Issuing a series of Medicaid policy recommendations to Congress in January 2019, the Medicaid and CHIP Payment and Access Commission (MACPAC) opted to include guidance on changes in payments made to disproportionate share hospitals (DSH) in its annual report.
As it stands, DSH cuts are expected to begin this coming federal fiscal year (FFY) 2020, at about $4B annually, followed by a jump to $8B each year through FFY 2025. MACPAC, however, recommends a more gradual increase in cuts over a longer period, the rationale being that hospitals and states need more time to readjust to the shrinkage of these revenue streams. To allow time for states to regroup and strategize, MACPAC instead calls for $2B to be cut in FFY 2020, followed by $4B in 2021, $6B in 2022, and $8B from FFYs 2023 through 2029.
The original provisions of the Affordable Care Act (ACA), which mandated Medicaid expansion in every state, also included plans for reduced DSH allotments. These planned reductions were offset by the assumption that the expansions would reduce uncompensated care costs as more and more people in each state would become eligible for Medicaid.
The 2012 landmark Supreme Court case, however, known as National Federation of Independent Business v. Sebelius, which then upheld the Act’s individual-mandate provision, also struck down the federal requirement that states expand Medicaid eligibility. By consequence, assumptions that once motivated DSH cuts became less clear; now debate on the matter remains more critical than once assumed.
As with past recommendations, MACPAC’s input on the matter was sought by Congress, even though the legislative body doesn’t always enact the commission’s advice. The issue impacts many parties at many levels, however, including state legislatures and safety-net hospitals, some of which support MACPAC’s proposed revisions to the schedule of funding cuts.

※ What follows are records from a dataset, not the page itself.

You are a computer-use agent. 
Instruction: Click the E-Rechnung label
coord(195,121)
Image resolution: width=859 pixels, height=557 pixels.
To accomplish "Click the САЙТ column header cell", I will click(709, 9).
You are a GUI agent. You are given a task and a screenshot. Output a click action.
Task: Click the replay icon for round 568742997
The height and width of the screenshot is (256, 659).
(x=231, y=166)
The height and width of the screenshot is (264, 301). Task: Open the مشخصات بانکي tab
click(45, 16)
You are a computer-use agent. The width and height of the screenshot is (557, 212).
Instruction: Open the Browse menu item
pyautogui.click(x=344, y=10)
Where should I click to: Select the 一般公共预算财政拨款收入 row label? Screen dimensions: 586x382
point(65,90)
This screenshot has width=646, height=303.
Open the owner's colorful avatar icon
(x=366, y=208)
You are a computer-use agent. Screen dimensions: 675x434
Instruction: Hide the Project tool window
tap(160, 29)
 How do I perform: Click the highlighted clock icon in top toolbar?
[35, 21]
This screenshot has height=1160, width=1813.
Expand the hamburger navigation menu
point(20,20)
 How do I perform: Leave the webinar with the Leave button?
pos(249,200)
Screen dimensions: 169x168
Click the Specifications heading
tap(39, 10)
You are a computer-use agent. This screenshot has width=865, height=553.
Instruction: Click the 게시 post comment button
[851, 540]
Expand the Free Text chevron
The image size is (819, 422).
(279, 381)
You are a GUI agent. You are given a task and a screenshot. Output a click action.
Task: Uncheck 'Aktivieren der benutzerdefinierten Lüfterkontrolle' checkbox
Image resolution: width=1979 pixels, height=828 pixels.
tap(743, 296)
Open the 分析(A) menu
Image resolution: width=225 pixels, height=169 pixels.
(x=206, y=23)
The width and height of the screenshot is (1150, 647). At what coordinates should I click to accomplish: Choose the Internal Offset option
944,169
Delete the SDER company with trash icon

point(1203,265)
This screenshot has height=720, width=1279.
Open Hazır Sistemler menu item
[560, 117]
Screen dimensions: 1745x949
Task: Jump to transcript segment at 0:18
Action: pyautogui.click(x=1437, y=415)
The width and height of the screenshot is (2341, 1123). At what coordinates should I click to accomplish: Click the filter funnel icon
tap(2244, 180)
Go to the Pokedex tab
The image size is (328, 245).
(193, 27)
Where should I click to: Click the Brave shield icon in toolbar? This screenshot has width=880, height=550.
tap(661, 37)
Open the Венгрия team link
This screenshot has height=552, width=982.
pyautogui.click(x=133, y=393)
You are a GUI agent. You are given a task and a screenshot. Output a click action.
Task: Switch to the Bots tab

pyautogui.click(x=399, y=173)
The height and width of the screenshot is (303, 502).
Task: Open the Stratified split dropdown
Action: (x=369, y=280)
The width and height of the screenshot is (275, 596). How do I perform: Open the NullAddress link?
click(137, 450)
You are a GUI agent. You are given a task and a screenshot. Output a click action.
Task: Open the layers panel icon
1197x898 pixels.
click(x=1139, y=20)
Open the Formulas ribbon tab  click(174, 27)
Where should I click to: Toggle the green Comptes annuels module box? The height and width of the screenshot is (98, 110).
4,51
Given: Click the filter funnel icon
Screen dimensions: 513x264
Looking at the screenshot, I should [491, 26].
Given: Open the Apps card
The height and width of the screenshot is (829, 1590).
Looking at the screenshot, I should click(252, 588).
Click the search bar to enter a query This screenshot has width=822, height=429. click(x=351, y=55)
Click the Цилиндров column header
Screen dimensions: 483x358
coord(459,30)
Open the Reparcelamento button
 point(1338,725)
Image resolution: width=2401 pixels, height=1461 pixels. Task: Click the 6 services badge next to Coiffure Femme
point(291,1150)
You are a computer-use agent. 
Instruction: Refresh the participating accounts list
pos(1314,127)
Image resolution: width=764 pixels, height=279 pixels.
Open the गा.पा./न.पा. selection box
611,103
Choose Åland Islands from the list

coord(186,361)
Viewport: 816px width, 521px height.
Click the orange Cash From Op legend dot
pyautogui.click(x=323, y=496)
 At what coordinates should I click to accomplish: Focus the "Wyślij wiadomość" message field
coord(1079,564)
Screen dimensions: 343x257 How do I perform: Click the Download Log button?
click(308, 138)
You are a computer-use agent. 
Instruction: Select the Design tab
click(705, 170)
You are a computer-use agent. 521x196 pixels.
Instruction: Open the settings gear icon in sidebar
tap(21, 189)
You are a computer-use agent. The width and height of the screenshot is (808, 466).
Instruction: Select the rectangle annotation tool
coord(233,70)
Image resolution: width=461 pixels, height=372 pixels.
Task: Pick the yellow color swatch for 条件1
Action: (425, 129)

Whether or not Congress will enact these recommendations remains to be seen, but DSH-allotment cuts are no stranger to delays at the federal level. CMS originally issued the proposed rule in July 2017 to implement the eight-year plan starting in FFY 2019, but a budget bill in February 2018 pushed off the start date by another full year. And, as mentioned, the ACA had originally called for annual reductions in Medicaid DSH payments from FFYs 2014 through 2020, and it wasn’t until Congress later amended the plan that a timeline starting later and ending in FFY 2025 began to take shape.
The reductions originally intended by the ACA were meant to be offset by the then federally mandated Medicaid expansion. Now as some states have expanded and others have not, rates of uninsured patients—and thus uncompensated care costs—vary widely for reasons beyond simple demographics. Addressing this issue, MACPAC also included in its recommendations that a new methodology be developed to spread the DSH cuts so that states with higher rates of low-income individuals, and not simply uninsured individuals, see less drastic reductions. Some MACPAC panel members, however, argued that the uninsured rate ought to be the guiding light of the methodology instead of income levels, which in theory would be more beneficial to non-expansion states that are home to larger uninsured populations.
Whether the planned DSH cuts will find further delays down the line remains to be seen; ongoing debate continues to stoke discussion of the matter. What does seem to be clear, however, is that policy continues to point to value-based solutions, and since DSH payments aren’t tied to quality metrics, it seems to follow that CMS is looking to steer states from this stream toward alternative funding mechanisms.